Cross-lingual Offensive Language Detection: A Systematic Review of Datasets, Transfer Approaches and Challenges
Aiqi Jiang, Arkaitz Zubiaga
TL;DR
This paper addresses the challenge of detecting offensive language across languages by systematically surveying cross-lingual transfer learning (CLTL) approaches. It introduces a fine-grained taxonomy of CLTL transfers—instance, feature, and parameter—and analyzes 67 papers and 82 multilingual hate speech datasets to understand how knowledge transfers across languages. The review highlights the rise of multilingual pre-trained language models, translation-based and feature-based strategies, and the growing attention to low-resource languages, while also delineating core challenges such as data bias, cultural variation, and model interpretability. It further outlines future directions, including dataset creation, culturally aware annotations, integration of auxiliary features, and the exploration of large language models, to build more robust and ethically sound cross-lingual detection systems.
Abstract
The growing prevalence and rapid evolution of offensive language in social media amplify the complexities of detection, particularly highlighting the challenges in identifying such content across diverse languages.

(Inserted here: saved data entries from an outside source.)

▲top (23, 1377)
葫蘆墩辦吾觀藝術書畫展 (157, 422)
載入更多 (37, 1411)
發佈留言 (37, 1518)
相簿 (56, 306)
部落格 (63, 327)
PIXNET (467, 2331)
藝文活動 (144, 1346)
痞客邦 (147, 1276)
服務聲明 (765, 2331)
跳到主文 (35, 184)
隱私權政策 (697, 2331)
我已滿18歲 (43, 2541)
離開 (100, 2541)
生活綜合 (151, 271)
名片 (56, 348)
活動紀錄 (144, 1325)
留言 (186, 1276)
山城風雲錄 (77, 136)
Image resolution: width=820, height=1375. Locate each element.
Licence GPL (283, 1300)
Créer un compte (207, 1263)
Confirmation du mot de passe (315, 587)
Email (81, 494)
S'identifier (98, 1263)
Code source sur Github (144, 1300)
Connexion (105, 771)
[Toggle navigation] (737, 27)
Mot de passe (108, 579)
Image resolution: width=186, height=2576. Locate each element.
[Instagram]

This survey presents a systematic and comprehensive exploration of Cross-Lingual Transfer Learning (CLTL) techniques in offensive language detection in social media. Our study stands as the first holistic overview to focus exclusively on the cross-lingual scenario in this domain. We analyse 67 relevant papers and categorise these studies across various dimensions, including the characteristics of multilingual datasets used, the cross-lingual resources employed, and the specific CLTL strategies implemented. According to "what to transfer", we also summarise three main CLTL transfer approaches: instance, feature, and parameter transfer. Additionally, we shed light on the current challenges and future research opportunities in this field. Furthermore, we have made our survey resources available online, including two comprehensive tables that provide accessible references to the multilingual datasets and CLTL methods used in the reviewed literature.